DATASET EXTRACT Start Marker
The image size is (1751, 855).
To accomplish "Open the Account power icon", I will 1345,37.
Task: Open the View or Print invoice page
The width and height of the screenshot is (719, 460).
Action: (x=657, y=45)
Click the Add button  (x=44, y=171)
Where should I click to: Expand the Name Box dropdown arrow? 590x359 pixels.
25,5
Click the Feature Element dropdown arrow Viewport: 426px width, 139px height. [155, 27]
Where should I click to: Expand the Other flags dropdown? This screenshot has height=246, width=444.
DATASET EXTRACT End Marker
> _PROMPT_
All of the data above is to be transcribed without alteration.

> _YOUR SOLUTION_
The image size is (1751, 855).
To accomplish "Open the Account power icon", I will 1345,37.
Task: Open the View or Print invoice page
The width and height of the screenshot is (719, 460).
Action: (x=657, y=45)
Click the Add button  (x=44, y=171)
Where should I click to: Expand the Name Box dropdown arrow? 590x359 pixels.
25,5
Click the Feature Element dropdown arrow Viewport: 426px width, 139px height. [155, 27]
Where should I click to: Expand the Other flags dropdown? This screenshot has height=246, width=444.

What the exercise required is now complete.